Ох, не стоило этой парочке целоваться, сидя на заборе, не ко времени вышли страстные поцелуи. Да уже не переиграешь, и Уклейка с Родриго принялись строить планы совместной жизни на болотах. Планы эти были в точности таковы, как у всех несовершеннолетних, вообразивших себя страшно взрослыми, в частности — присмотрев место для двуспальной палатки, они совершенно не подумали, где Родриго будет брать человеческое продовольствие, а когда Родриго обещал подружке взять плейер с компакт-дисками, ему и на ум не брело, что батарейки очень скоро сядут, других же взять негде, а без музыки он жить не привык. Ну и прочее в том же духе.

За этими разговорами и застал парочку встревоженный Коська.
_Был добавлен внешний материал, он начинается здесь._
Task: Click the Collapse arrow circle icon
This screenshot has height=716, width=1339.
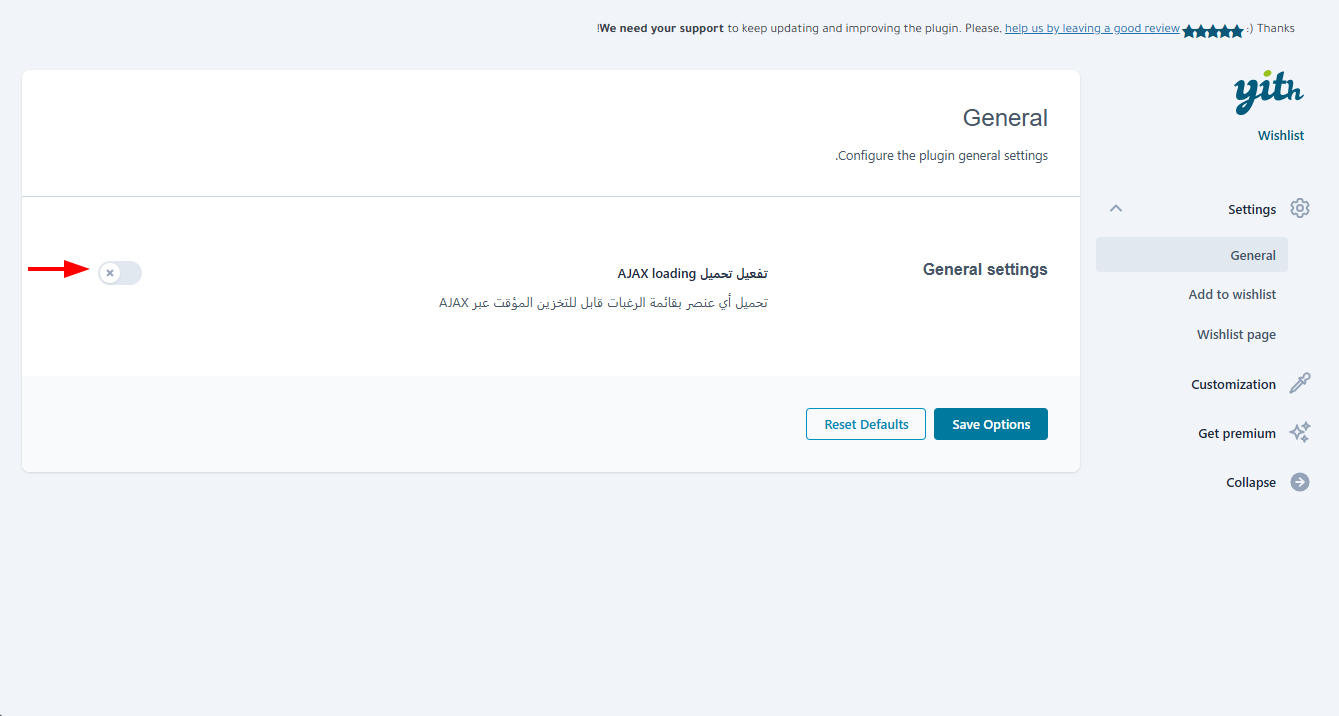Action: (x=1299, y=482)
— Вот ты где! С мелиоратором!

— Ругаться будешь — вообще к болотным чертям жить уйду, — пригрозила водяница. — Они людей принимают.

— Ну и уходи! Поглядим, как ты в избушке зимовать будешь!

— Ну и уйдем!

— Уйдем?

— Уйдем, — демонстративно обняв Уклейку, сказал Родриго. — И поженимся. Так что не мельтеши, у нас все серьезно.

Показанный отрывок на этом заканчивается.